Both books, meanwhile, unfold with Knisley’s lively cartooning, which adds to the feeling of immediacy and reportage. There’s a life to her line (and a loveliness to her watercolors in Displacement) that is disguised by how open and easy it is to “read.” Like the best cartoonists, her strength is hidden in plain sight, because it looks so effortless and inviting. It’s artwork that’s deceptively difficult to write about, not only because it looks “simple,” but also because there’s a familiarity about the style: it looks right, in some strange indefinable manner. This is what cartoons look like, my brain says for some reason; this playfulness in the line, this level of abstraction and interplay between “cute” stylization and honest, “ugly” situations. I don’t know why.
So, yes; the Knisley books did exactly what I wanted them to. I finished them with a sense of, “comics can do whatever they want, if the right people are in charge,” and hungry to read more things created with that level of passion and identity and honesty. It was enough to finally put paid to my self-deception about autobiographical comics; I don’t want to read emo navel-gazing, perhaps, but something that interacts with the world around us and says something real about the creator in the process? Yes. I’ll have many, many more of those, please.
Great piece, Graeme. I love Knisley’s art–those sample pages of Something New are really beautiful–but Relish was one of those books I started out loving and finished vaguely disgruntled. This really makes me want to try it again.

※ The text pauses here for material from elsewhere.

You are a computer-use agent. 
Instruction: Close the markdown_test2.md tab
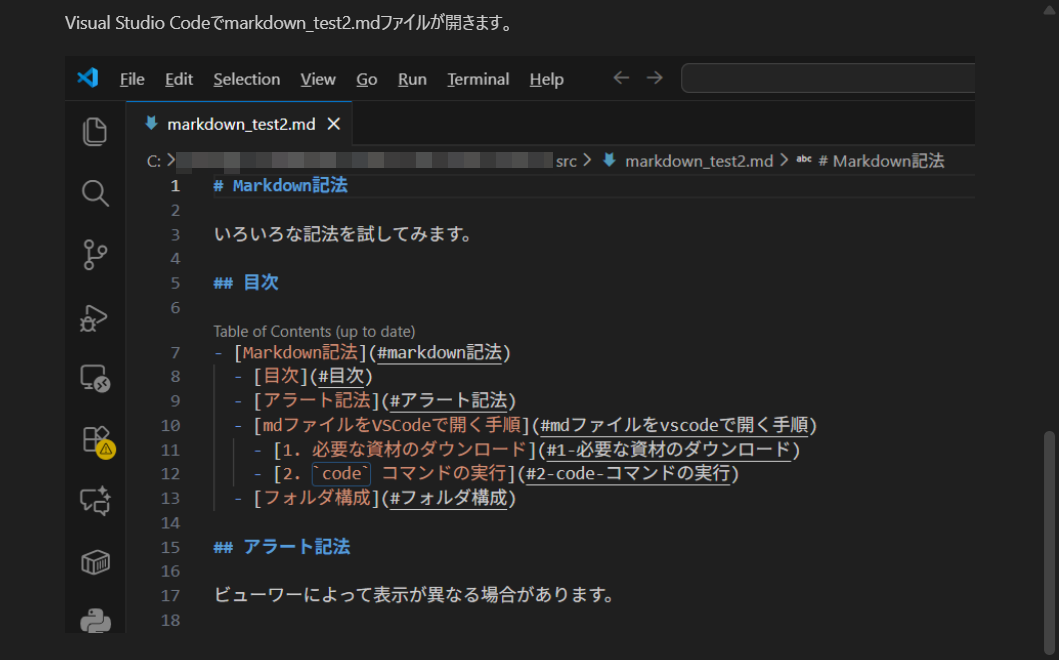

Yeah, I started with Relish (and loved Age of License too), and I actually read her first book, French Milk, on Monday. FM appears to be her actual sketchbook/diary from another trip to France (or at least strongly presents itself as being such), but it’s not nearly as strong as her later work, though it is interesting watching her style develop itself through the book.
I recall seeing at least one scathing review of Relish taking it down for being slight, but frankly I didn’t mind a book about comfort food basically being comfort food, and like Graeme, these days I find myself in need of that kind of pick-me-up.
This also reminds me that I bought a copy of Radiator Days (more early diary comics) off her a couple SPXes ago and still haven’t read it! Pulling it out now, I think it might have been self-published, there’s no indicia except for the print-on-demand info on the last page.
I tried. I heard great things. I like the art. I like someone using comics to tell whatever story they want. I recognized that the quality of the work was high.
But I started a Knisley comic (about going to France after a break-up, I think?) and got bored about 1/3 of the way through. Alec is great, but it turns out auto bio just doesn’t do it for me.